A poesia de Neto foi profundamente marcada pelo tema da conscientização alcançada através da redescoberta dos valores do homem africano, da força e da resistência que este mesmo povo imprimiu desde a primeira investida colonialista. Além desse incontestável valor, a poesia de Neto transcende a cor local e se comunica com as múltiplas vozes dos que, assim como ele, sofreram a dor e a opressão, ou seja, “o homem oprimido da ‘’Sagrada Esperança’’ deixa de ser especificamente o homem angolano, torna-se o Homem Universal. E a causa a qual os poemas são dedicados, torna-se a causa de toda a Humanidade” (Carter, 1989).
De facto, há na escrita de Neto a negação da passividade, do assimilacionismo e da submissão. Estes são alguns dos factores que marcam o anseio deste homem que buscou incessantemente a igualdade e o respeito para todos.
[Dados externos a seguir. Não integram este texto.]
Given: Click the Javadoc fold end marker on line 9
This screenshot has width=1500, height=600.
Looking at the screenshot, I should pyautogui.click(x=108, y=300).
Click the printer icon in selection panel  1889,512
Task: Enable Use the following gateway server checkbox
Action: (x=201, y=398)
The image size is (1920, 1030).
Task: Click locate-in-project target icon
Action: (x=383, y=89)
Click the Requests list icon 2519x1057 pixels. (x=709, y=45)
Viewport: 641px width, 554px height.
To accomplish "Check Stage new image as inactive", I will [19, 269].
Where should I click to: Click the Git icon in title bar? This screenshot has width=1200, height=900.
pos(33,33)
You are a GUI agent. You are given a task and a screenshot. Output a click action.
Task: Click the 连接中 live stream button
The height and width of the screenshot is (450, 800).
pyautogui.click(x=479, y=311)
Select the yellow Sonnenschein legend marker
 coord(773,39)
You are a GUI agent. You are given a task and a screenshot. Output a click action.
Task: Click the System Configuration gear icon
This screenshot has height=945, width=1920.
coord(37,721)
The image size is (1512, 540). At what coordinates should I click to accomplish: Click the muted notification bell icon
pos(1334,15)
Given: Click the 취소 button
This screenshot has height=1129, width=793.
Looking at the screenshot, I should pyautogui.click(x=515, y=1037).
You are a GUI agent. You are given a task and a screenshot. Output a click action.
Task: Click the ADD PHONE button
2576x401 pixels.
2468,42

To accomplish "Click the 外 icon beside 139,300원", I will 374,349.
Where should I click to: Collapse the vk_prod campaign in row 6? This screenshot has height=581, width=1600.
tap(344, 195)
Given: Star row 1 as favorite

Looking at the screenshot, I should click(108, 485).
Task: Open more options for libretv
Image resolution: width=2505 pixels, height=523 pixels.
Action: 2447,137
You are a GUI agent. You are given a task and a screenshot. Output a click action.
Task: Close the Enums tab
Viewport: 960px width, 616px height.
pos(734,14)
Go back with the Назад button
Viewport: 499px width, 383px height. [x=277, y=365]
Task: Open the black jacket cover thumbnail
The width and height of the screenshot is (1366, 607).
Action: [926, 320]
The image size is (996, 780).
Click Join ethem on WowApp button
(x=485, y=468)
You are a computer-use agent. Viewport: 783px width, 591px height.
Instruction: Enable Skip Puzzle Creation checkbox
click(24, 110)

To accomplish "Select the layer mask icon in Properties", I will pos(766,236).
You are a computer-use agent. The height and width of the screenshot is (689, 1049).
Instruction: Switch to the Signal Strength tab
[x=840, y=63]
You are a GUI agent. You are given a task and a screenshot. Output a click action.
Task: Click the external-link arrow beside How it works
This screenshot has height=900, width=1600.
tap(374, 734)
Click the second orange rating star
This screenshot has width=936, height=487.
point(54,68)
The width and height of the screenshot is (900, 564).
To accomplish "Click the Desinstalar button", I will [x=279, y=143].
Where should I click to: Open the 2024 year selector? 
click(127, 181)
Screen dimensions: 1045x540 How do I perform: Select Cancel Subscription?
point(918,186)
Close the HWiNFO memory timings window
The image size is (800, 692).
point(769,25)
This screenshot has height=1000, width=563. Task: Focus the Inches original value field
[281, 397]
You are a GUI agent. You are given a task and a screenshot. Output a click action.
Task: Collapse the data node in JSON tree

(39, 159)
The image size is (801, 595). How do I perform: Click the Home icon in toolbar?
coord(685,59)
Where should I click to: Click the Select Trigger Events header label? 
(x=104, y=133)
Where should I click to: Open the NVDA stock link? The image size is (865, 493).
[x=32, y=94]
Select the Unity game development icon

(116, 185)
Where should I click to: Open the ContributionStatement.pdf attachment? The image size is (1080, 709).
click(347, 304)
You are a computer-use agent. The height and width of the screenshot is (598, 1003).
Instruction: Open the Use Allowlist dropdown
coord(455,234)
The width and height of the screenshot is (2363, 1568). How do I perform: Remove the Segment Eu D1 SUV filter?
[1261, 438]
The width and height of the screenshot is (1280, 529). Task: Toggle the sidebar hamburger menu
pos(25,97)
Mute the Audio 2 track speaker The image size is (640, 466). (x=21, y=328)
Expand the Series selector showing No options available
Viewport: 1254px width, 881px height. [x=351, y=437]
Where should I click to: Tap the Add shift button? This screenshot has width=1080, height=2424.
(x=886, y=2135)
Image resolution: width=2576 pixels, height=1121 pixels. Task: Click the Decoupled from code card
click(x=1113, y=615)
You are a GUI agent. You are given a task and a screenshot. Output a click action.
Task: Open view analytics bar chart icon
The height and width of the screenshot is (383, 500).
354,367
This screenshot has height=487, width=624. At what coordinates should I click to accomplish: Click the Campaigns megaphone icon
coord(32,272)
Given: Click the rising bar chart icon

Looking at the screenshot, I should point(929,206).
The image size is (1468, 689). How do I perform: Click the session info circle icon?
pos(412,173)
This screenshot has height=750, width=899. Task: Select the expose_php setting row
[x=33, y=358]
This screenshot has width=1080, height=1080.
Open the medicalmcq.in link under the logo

Através dos seus textos percebe-se que indubitavelmente o movimento da Negritude influenciou demasiadamente a sua escrita. Para Laranjeira (1998) a Negritude fundamenta-se na redescoberta da história, da cultura africana e constitui um processo em busca de uma identidade de conduta da defesa do património e do humanismo dos povos negros.
Dentro dessa perspectiva, a escrita de Neto funciona como um movimento de retorno às raízes, na busca por uma identificação positiva com o passado africano, desconhecido pelos seus próprios filhos. Esse retorno às raízes culturais demonstra a necessidade dos africanos de reconstruir seu mundo que foi esmagado pela Europa. E, claramente, a Negritude é o principal elemento temático presente na literatura escrita por Agostinho Neto. Nesse sentido, a obra dele está intrinsecamente ligada à história do seu país e é permeada de imagens da cultura local, além de forte crítica contra as injustiças vivenciadas.
Referências
CHAVES, Rita. Pepetela: romance e utopia na história de Angola. In via atlântica n. 2 jul. 1999.
CONTE, Daniel. O Menino e o Silêncio. Organon, Porto Alegre, nº 47, p. 177-205, jul./dez., 2010.
COSME, Leonel. Agostinho Neto: a poesia e o homem. Luanda: Instituto Nacional do livro e do Disco, 1984.
LARANJEIRA. Pires. A negritude Africana de Língua Portuguesa. Porto: Afrontamento, 1995.
LEITE, Ana Mafalda. A Modalização épica nas literaturas africanas. Lisboa, Veja, 1995.
MENEZES, Filinto Elísio de. Apontamentos sobre a poesia de Angola Maurício Gomes e Viriato da Cruz – precursores de uma poesia em formação. In: LARANJEIRA, Pires. Negritude Africana de Língua Portuguesa. Coimbra: Ângelus Novus, 2000.